L'avocate de la défense a mis en évidence, hier, un rare trou de mémoire du délateur Stéphane Gagné, principal témoin à charge au procès de l'ancien motard Paul Fontaine. Ce dernier est accusé du meurtre prémédité du gardien de prison Pierre Rondeau, survenu le 8 septembre 1997, dans le secteur Rivière-des-Prairies, dans l'est de Montréal.

Avec sa candeur habituelle, Gagné, qui en est à sa troisième semaine de contre-interrogatoire, s'est excusé, hier, devant le jury de ne pas se souvenir en détail de tous les préparatifs entourant le meurtre de la gardienne de prison Diane Lavigne qu'il a commis trois mois plus tôt, en compagnie cette fois d'André «Toots» Tousignant, autre aspirant Hells Angels Nomads.

 

Mitraillé de questions par Me Carole Beaucage, Gagné a précisé un peu les circonstances de l'assassinat de la gardienne de prison, mais il ne se rappelle plus s'il est allé sur la Rive-Sud avec Tousignant chercher la petite Ford Escort qui a facilité leur fuite, dans la soirée du 26 juin 1997. Il n'est pas en mesure non plus de dire s'il était là quand la voiture a été stratégiquement placée dans le stationnement d'un centre commercial de Laval.

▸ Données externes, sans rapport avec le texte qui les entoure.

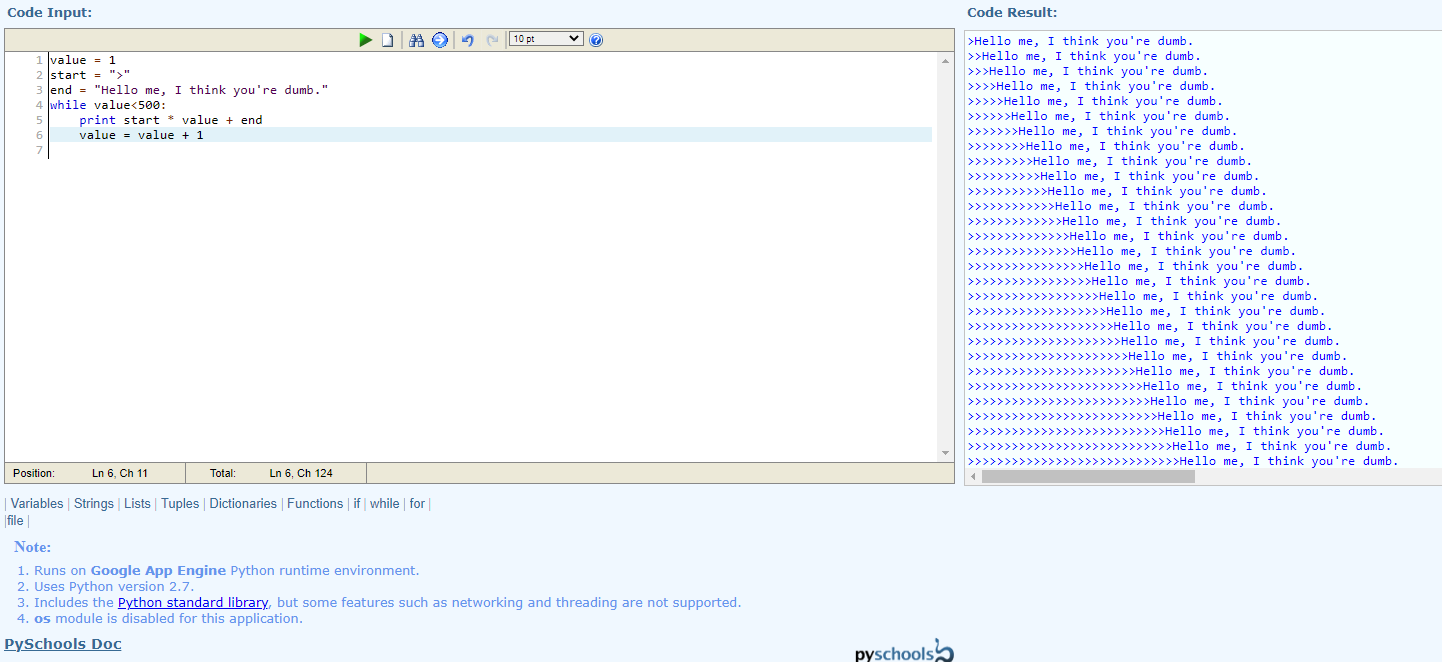Click the code editor scroll up arrow

coord(946,61)
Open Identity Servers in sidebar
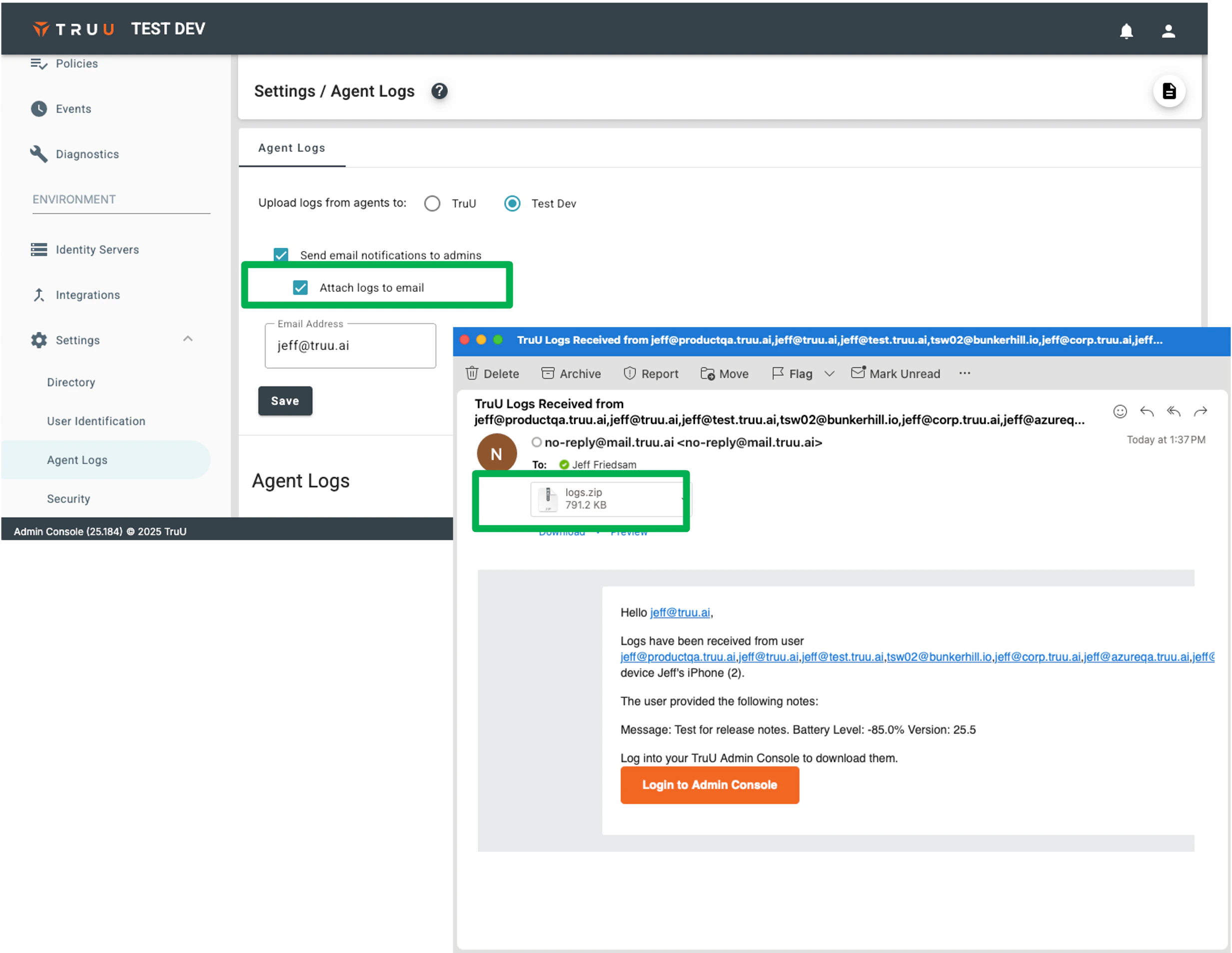1232x953 pixels. click(x=96, y=250)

Dans le but manifeste de miner sa crédibilité, Me Beaucage, tout en exhibant les notes d'une déposition faite le 25 mars 1998, indique à Gagné qu'il avait raconté s'être rendu à Laval à bord de sa fourgonnette de type Yukon. Il affirmait alors avoir ramené Tousignant à Montréal après que celui-ci eut laissé la Ford Escort dans l'aire de stationnement d'un resto-bar de Laval. «J'aimerais ça vous le dire encore, mais je ne m'en souviens pas. J'ai un trou de mémoire, je m'en excuse», a dit Gagné.

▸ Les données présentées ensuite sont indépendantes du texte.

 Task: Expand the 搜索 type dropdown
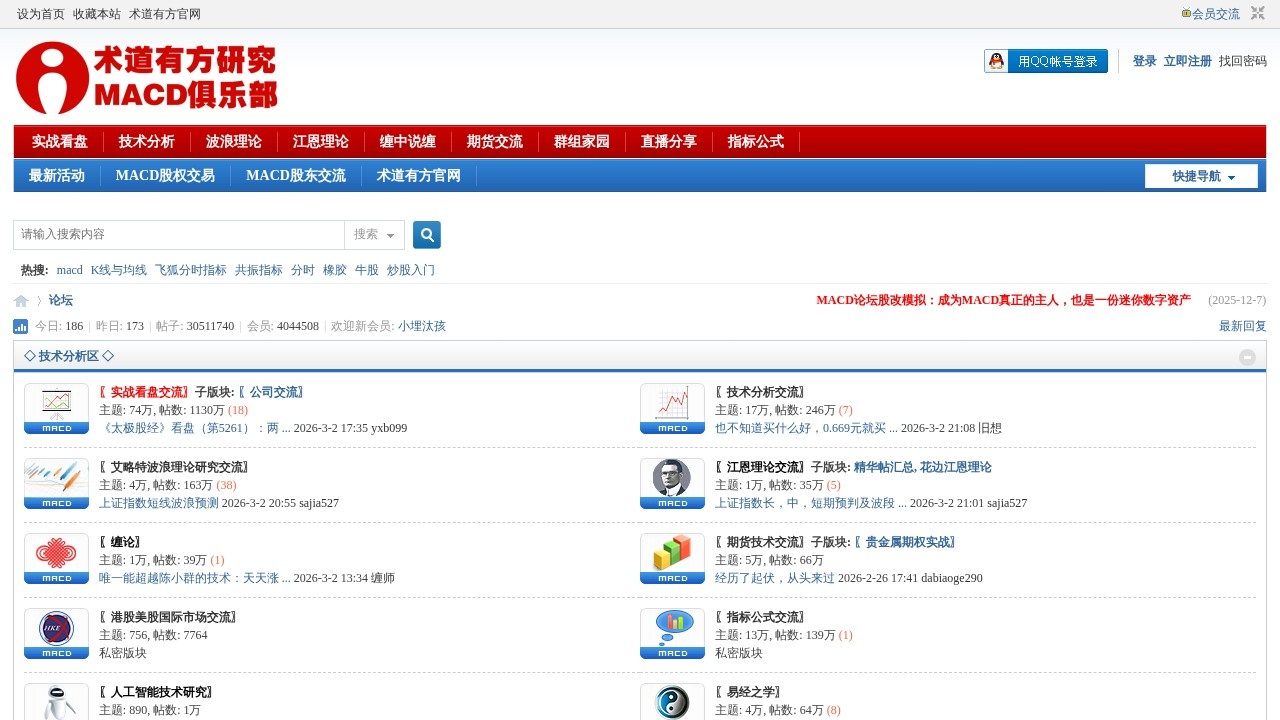click(x=374, y=235)
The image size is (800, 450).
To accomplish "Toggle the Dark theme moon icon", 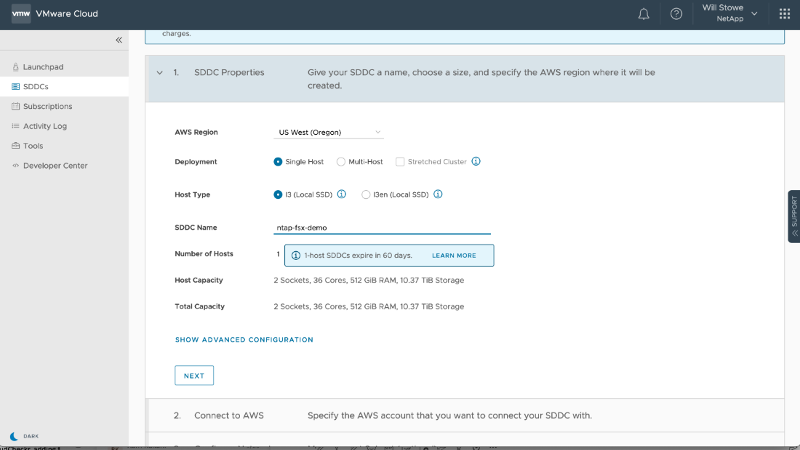I will [13, 436].
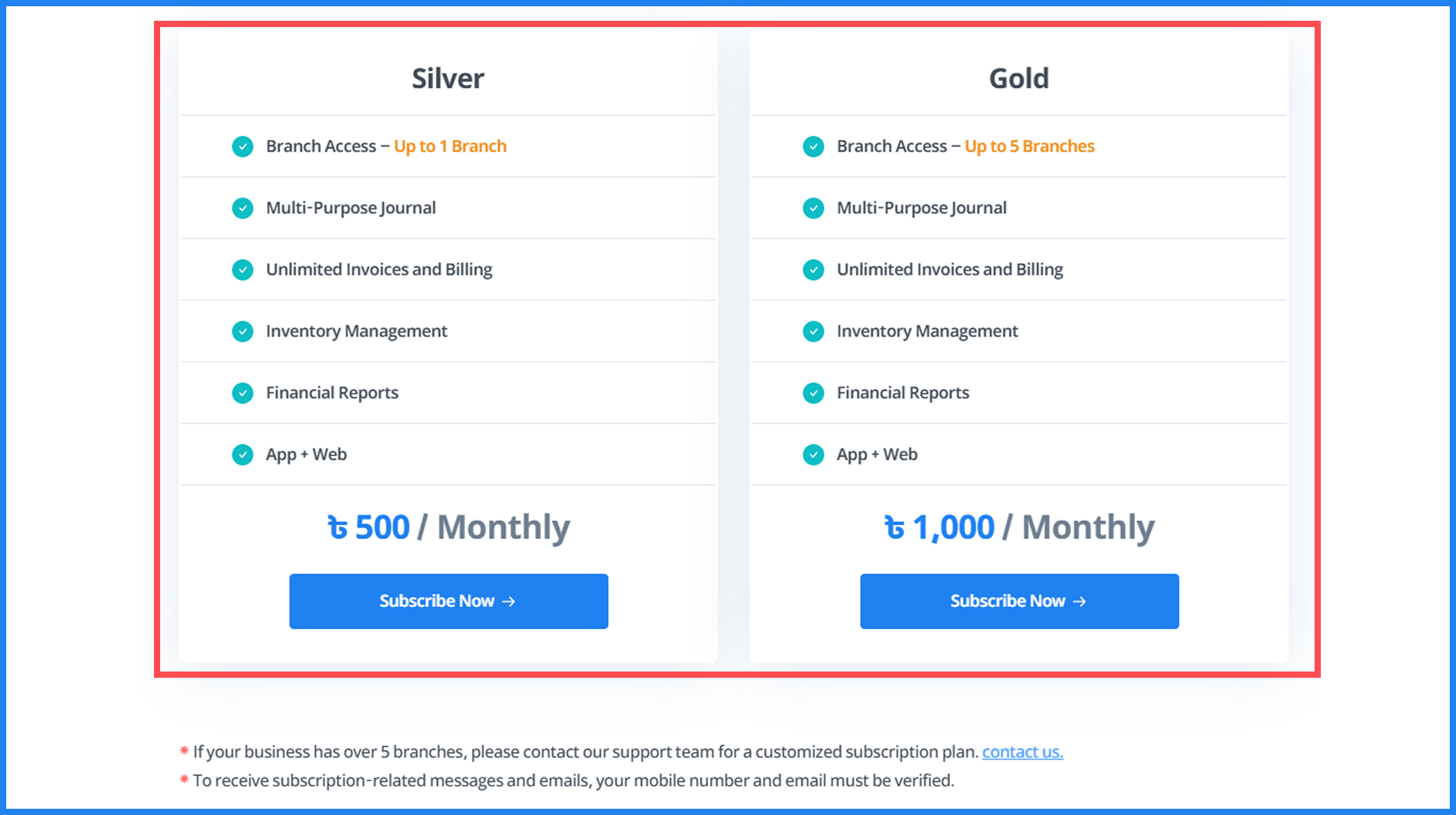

Lors de ce même témoignage, Gagné se souvient par contre très bien avoir déclaré que c'est Paul Fontaine qui devait initialement commettre le meurtre de Diane Lavigne en compagnie d'André Tousignant. À en croire le célèbre délateur, Fontaine a refusé de s'impliquer parce qu'il préparait déjà l'assassinat du gardien Rondeau, à Rivière-des-Prairies. Selon Gagné, Fontaine ne voulait pas non plus se servir d'une motocyclette pour commettre un crime aussi audacieux et risqué. «Paul ne voulait pas faire ça en bicycle. Il préférait faire ça à un arrêt, au coin d'une rue, comme ça été le cas pour l'autre gardien», a souligné Gagné, en parlant du meurtre de Pierre Rondeau.

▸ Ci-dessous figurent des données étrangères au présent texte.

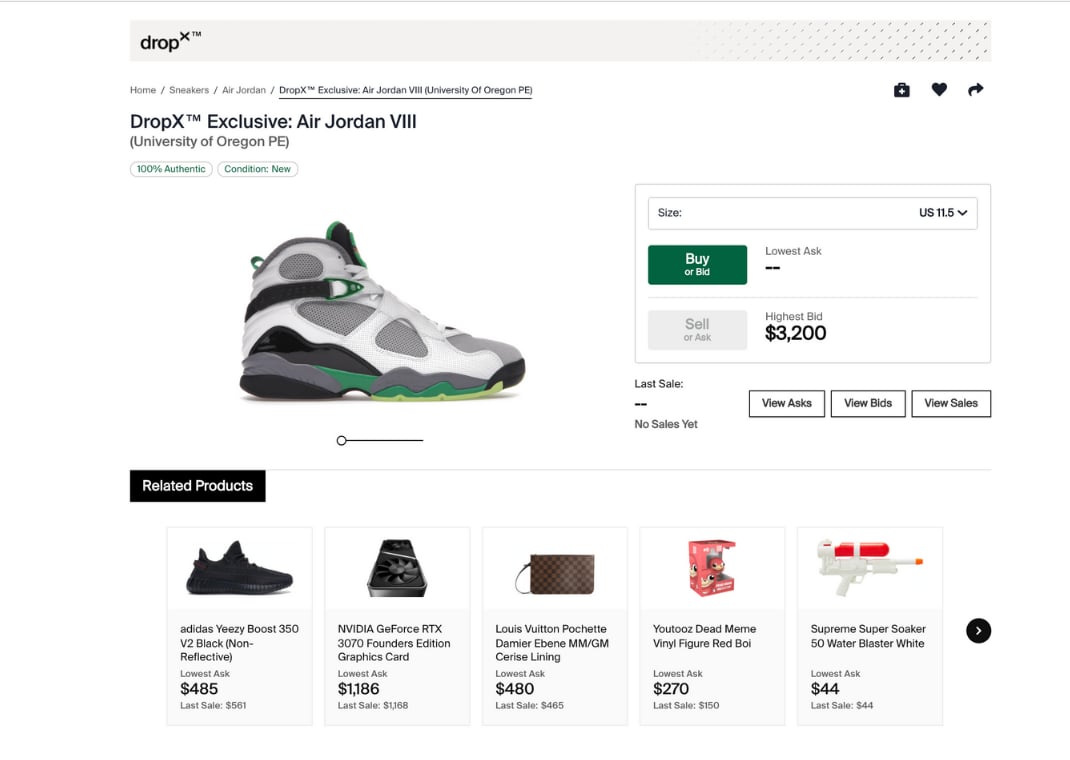Open Louis Vuitton Pochette product
The image size is (1070, 760).
[554, 625]
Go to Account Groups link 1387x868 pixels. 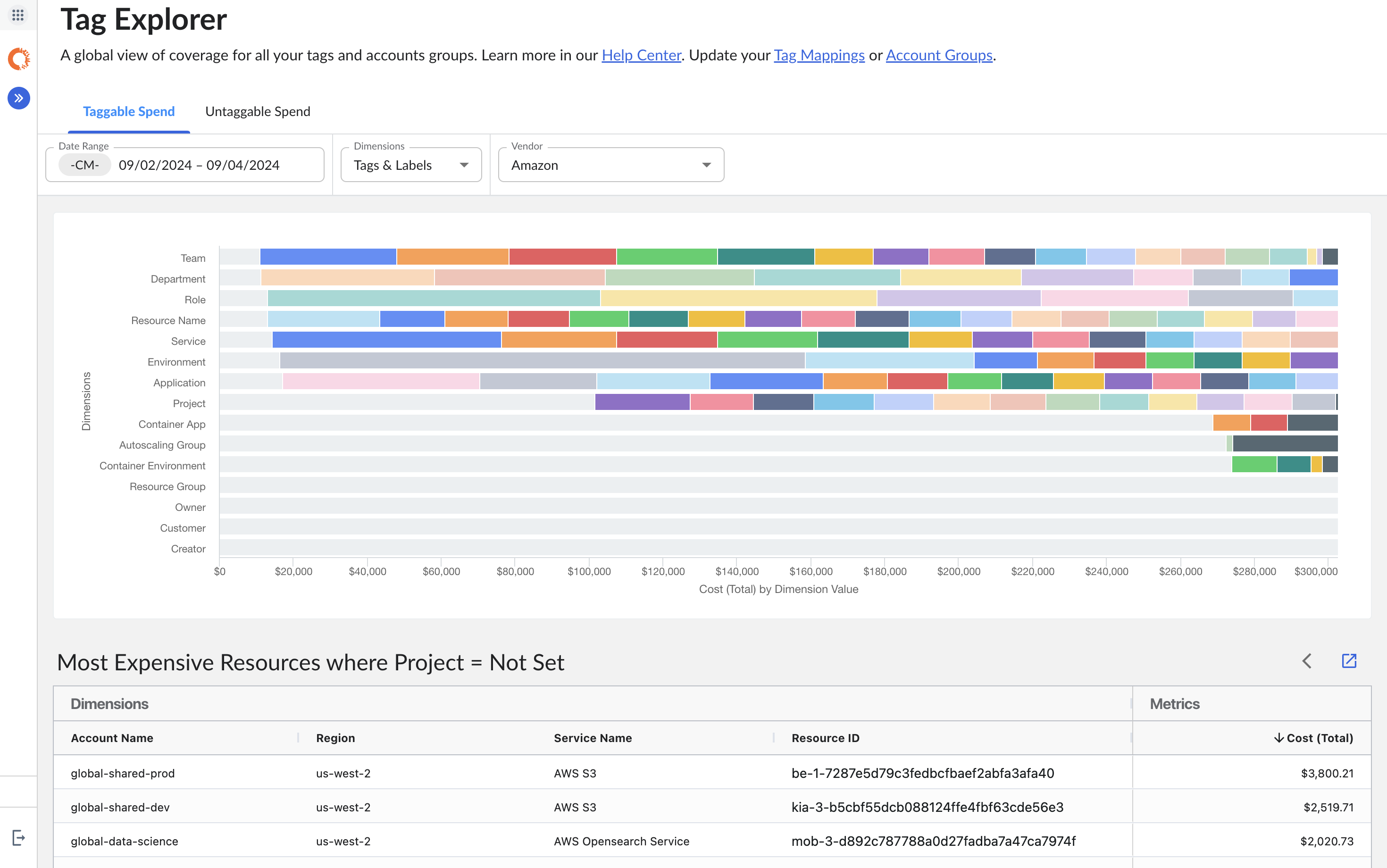point(939,55)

Me Beaucage a sauté sur l'occasion pour démontrer au jury que Gagné, dans toutes les déclarations qui ont suivi son arrestation en décembre 1997, n'avait jamais rapporté aux enquêteurs l'implication de Fontaine dans le meurtre de la gardienne de la prison de Bordeaux. Le procès est présidé par le juge Marc David, de la Cour supérieure. Gagné reviendra à la barre aujourd'hui.